Directions →
Copy the entries that follow character for character, without changing anything.

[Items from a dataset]
________________

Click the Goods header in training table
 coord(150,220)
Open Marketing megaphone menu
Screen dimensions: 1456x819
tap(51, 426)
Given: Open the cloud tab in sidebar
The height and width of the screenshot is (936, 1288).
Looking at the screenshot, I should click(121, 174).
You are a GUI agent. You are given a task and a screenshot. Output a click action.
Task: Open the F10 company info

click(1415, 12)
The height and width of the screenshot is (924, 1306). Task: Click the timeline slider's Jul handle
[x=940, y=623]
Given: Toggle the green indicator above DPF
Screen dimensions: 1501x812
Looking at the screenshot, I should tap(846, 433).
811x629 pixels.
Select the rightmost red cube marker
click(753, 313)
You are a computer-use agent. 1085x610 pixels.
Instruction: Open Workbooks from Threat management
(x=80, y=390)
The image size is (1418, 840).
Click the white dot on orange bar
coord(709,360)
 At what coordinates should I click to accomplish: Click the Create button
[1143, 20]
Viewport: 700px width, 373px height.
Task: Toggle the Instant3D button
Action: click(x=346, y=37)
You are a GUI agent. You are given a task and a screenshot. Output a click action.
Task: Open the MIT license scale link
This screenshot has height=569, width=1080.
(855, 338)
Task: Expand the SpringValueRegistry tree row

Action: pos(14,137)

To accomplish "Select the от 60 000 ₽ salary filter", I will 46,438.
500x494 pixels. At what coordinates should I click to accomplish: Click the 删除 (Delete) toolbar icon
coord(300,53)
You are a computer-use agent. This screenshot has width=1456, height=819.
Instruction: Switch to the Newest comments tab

________________

Worked solution →
Click the Goods header in training table
 coord(150,220)
Open Marketing megaphone menu
Screen dimensions: 1456x819
tap(51, 426)
Given: Open the cloud tab in sidebar
The height and width of the screenshot is (936, 1288).
Looking at the screenshot, I should click(121, 174).
You are a GUI agent. You are given a task and a screenshot. Output a click action.
Task: Open the F10 company info

click(1415, 12)
The height and width of the screenshot is (924, 1306). Task: Click the timeline slider's Jul handle
[x=940, y=623]
Given: Toggle the green indicator above DPF
Screen dimensions: 1501x812
Looking at the screenshot, I should tap(846, 433).
811x629 pixels.
Select the rightmost red cube marker
click(753, 313)
You are a computer-use agent. 1085x610 pixels.
Instruction: Open Workbooks from Threat management
(x=80, y=390)
The image size is (1418, 840).
Click the white dot on orange bar
coord(709,360)
 At what coordinates should I click to accomplish: Click the Create button
[1143, 20]
Viewport: 700px width, 373px height.
Task: Toggle the Instant3D button
Action: click(x=346, y=37)
You are a GUI agent. You are given a task and a screenshot. Output a click action.
Task: Open the MIT license scale link
This screenshot has height=569, width=1080.
(855, 338)
Task: Expand the SpringValueRegistry tree row

Action: pos(14,137)

To accomplish "Select the от 60 000 ₽ salary filter", I will 46,438.
500x494 pixels. At what coordinates should I click to accomplish: Click the 删除 (Delete) toolbar icon
coord(300,53)
You are a computer-use agent. This screenshot has width=1456, height=819.
Instruction: Switch to the Newest comments tab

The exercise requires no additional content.